:: EXERCISE DESCRIPTION ::
Reproduce these lines verbatim, beginning with the line containing "Click the download icon beside 下载报告" and continuing through the line containing "Looking at the".

### GIVEN DATA

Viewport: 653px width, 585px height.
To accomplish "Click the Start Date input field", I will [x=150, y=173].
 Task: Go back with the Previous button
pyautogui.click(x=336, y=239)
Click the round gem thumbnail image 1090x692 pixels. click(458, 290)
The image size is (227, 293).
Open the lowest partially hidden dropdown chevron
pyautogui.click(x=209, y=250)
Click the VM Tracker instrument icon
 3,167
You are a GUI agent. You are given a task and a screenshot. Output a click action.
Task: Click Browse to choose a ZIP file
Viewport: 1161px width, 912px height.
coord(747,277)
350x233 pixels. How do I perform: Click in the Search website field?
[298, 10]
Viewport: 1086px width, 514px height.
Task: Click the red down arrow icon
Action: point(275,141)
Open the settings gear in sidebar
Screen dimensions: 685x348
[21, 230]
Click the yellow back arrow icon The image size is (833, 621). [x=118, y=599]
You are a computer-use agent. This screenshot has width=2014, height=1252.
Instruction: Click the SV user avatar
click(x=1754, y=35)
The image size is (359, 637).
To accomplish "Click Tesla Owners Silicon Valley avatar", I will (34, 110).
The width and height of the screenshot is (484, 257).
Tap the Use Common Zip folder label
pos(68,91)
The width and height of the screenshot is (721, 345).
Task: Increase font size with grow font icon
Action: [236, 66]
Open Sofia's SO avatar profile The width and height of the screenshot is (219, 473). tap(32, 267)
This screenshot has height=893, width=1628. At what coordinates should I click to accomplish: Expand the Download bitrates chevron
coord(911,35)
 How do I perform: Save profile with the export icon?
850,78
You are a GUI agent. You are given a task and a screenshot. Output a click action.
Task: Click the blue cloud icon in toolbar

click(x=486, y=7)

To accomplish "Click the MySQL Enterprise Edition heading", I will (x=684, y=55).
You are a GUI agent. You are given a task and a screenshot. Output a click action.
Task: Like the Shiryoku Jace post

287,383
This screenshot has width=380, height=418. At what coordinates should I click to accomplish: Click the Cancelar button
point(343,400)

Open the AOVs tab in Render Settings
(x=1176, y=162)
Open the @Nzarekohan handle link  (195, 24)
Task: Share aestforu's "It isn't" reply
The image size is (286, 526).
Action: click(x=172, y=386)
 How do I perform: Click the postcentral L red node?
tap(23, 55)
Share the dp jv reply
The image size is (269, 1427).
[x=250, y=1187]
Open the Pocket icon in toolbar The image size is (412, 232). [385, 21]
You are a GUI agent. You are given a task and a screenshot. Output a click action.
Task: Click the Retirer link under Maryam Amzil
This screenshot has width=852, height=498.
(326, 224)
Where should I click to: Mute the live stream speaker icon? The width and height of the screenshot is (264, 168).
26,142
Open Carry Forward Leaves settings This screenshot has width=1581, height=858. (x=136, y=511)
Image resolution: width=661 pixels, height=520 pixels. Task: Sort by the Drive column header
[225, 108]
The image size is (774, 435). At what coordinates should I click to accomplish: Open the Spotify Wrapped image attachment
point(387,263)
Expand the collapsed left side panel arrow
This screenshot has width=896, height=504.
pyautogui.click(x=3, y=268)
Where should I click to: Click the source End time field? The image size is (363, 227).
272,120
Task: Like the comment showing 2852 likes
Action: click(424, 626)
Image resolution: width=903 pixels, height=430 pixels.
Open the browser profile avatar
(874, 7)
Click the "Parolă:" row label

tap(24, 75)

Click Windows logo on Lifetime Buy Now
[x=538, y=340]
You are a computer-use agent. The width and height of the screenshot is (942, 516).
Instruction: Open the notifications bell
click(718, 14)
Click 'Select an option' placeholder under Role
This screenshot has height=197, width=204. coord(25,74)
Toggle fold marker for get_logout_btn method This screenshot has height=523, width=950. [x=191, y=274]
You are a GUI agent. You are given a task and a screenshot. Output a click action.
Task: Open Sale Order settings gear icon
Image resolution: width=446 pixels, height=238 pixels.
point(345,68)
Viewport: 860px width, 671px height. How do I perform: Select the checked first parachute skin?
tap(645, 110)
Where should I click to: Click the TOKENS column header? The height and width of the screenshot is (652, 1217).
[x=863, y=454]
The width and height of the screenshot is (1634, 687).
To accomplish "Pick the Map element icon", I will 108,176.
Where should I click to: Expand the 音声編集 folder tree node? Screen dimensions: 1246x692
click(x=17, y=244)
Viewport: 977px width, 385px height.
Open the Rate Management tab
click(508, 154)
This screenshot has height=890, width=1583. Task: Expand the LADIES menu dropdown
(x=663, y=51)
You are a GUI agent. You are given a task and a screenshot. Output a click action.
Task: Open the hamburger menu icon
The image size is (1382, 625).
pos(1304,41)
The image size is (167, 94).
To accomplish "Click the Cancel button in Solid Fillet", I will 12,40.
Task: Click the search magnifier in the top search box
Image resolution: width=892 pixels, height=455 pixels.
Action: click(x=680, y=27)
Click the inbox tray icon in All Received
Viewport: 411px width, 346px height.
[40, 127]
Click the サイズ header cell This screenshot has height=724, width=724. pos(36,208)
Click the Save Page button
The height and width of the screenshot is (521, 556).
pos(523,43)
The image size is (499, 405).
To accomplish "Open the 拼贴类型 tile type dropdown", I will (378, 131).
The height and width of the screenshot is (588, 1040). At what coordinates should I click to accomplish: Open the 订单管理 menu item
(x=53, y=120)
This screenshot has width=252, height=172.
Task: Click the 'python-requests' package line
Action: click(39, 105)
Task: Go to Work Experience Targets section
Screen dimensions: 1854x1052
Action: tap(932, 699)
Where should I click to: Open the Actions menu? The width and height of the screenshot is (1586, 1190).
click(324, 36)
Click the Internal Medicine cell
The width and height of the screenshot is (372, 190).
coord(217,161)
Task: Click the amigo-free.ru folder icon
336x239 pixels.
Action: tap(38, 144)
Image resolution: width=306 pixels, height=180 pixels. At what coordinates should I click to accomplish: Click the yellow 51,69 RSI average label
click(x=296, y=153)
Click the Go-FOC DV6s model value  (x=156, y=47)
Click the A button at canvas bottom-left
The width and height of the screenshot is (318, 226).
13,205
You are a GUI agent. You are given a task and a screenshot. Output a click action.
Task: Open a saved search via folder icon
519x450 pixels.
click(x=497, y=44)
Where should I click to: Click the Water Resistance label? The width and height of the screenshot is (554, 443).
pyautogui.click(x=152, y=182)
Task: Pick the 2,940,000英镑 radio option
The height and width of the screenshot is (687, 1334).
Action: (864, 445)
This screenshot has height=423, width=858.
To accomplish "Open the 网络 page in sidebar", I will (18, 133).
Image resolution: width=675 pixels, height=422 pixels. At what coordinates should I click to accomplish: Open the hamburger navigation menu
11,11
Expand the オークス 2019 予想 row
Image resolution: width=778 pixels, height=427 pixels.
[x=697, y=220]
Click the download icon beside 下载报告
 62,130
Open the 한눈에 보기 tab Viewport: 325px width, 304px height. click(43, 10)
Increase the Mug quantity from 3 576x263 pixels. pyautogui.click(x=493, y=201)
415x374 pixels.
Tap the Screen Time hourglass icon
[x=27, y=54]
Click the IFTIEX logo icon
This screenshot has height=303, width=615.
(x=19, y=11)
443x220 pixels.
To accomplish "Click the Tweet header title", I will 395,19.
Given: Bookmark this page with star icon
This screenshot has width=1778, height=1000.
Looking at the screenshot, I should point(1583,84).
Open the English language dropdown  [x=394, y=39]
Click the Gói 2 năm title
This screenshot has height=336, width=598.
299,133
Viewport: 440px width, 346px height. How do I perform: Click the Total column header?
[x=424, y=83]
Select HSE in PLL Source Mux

######

:: RESPONSE ::
Click the download icon beside 下载报告
 62,130
Open the 한눈에 보기 tab Viewport: 325px width, 304px height. click(43, 10)
Increase the Mug quantity from 3 576x263 pixels. pyautogui.click(x=493, y=201)
415x374 pixels.
Tap the Screen Time hourglass icon
[x=27, y=54]
Click the IFTIEX logo icon
This screenshot has height=303, width=615.
(x=19, y=11)
443x220 pixels.
To accomplish "Click the Tweet header title", I will 395,19.
Given: Bookmark this page with star icon
This screenshot has width=1778, height=1000.
Looking at the screenshot, I should point(1583,84).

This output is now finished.